Down the digital slope
Increasingly, movies are made with computer generated imagery (CGI). Robert Downey Jr. spends his studio life in front of a green-screen doing snappy one-liners while all the special effects are added later to Avengers and the like. Dialogue no longer matters; impossible action is all. As Hollywood’s best-paid actor he makes $US80 million a year. Next we’ll be watching Jimmy Stewart in the sequel to It’s a Wonderful Life made from a pastiche of his previous films using soupçons of CGI.
Music, once difficult to reproduce on stage because of studio tinkering, has gone fully robotic. No longer is it just Auto-Tune software correcting the off-key Michael Bublé. The latest Justin Bieber song, Where Are Ü Now?, takes the whole process to ridiculous heights. The song is a collaboration with two men who have only two names between them, Diplo and Skrillex. Some phrases by Bieber have been transformed into a language only a dolphin can understand. It went platinum in five months.
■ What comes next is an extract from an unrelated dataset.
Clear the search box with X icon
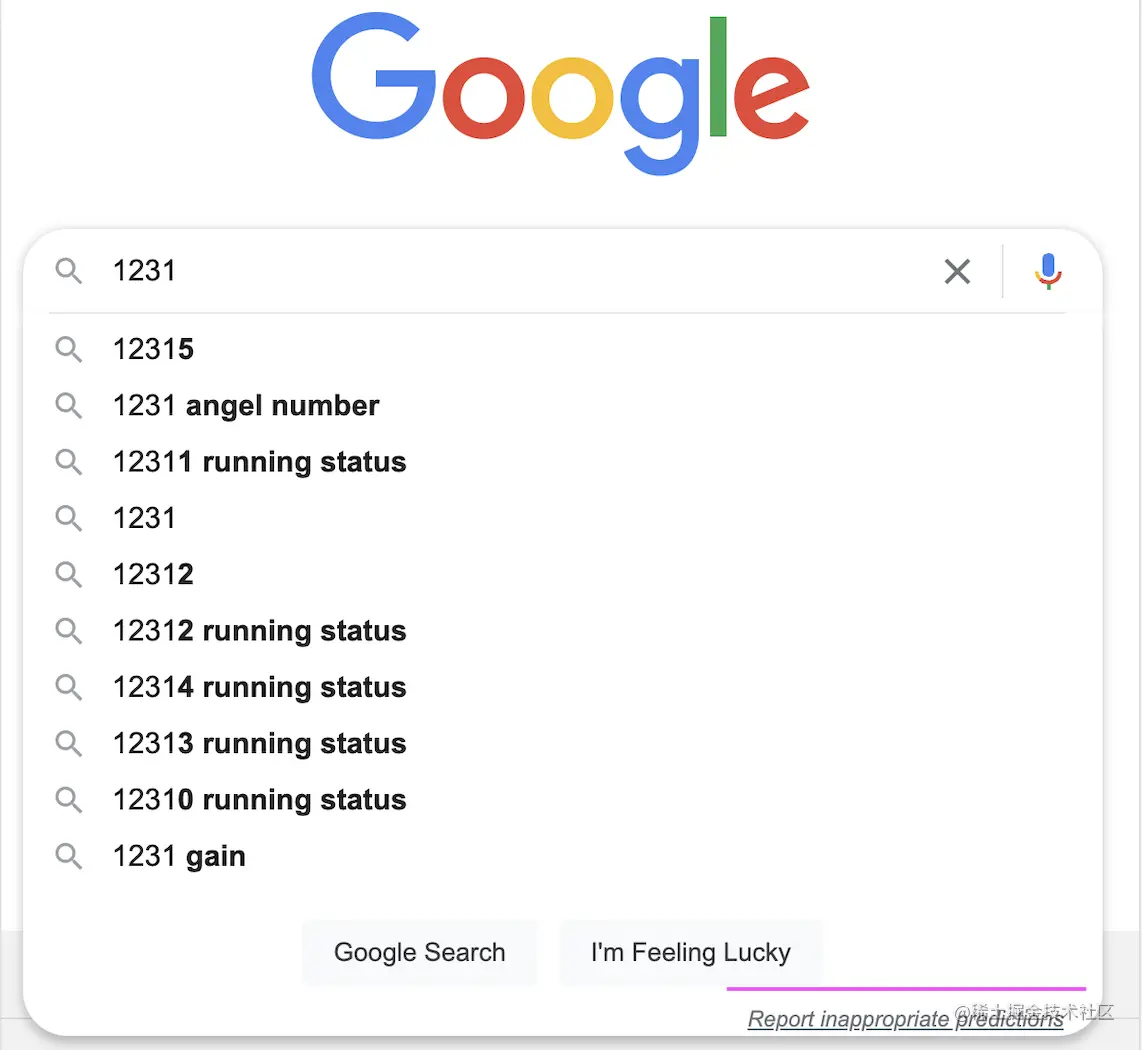 coord(957,271)
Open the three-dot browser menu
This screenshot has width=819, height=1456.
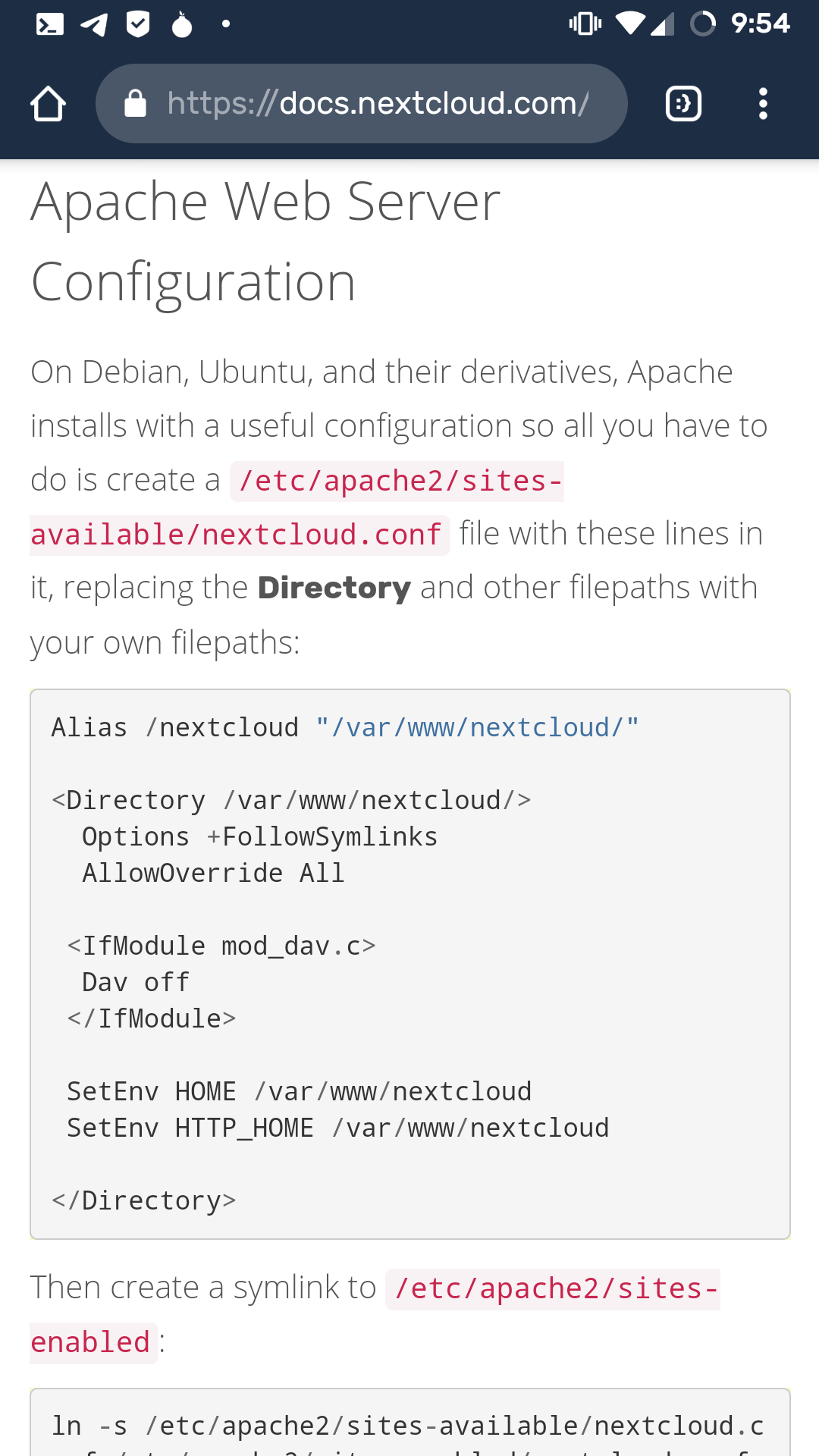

So happy is Bieber with his comeback that he cried last night after singing a medley on the MTV VMAs.
Artists have also joined the digital revolution. Some fine arts students go for entire semesters without doing any actual drawing or painting. Their full output is created on a computer and looks for all the world like sculpture or wall art except it can only be viewed on iPads or as screensavers. Art supply stores wonder what happened to their former customers.
Computers long ago beat chess masters and won at Jeopardy. Next to come under the digital revolution will be writing. Stephen King will be able to increase his output from four books a year to four a week. Plots will be organized, verbs and adjectives selected, and characters created – all by software. Beta versions already exist. I did this blog post using WriteStuff. How do you like I so far?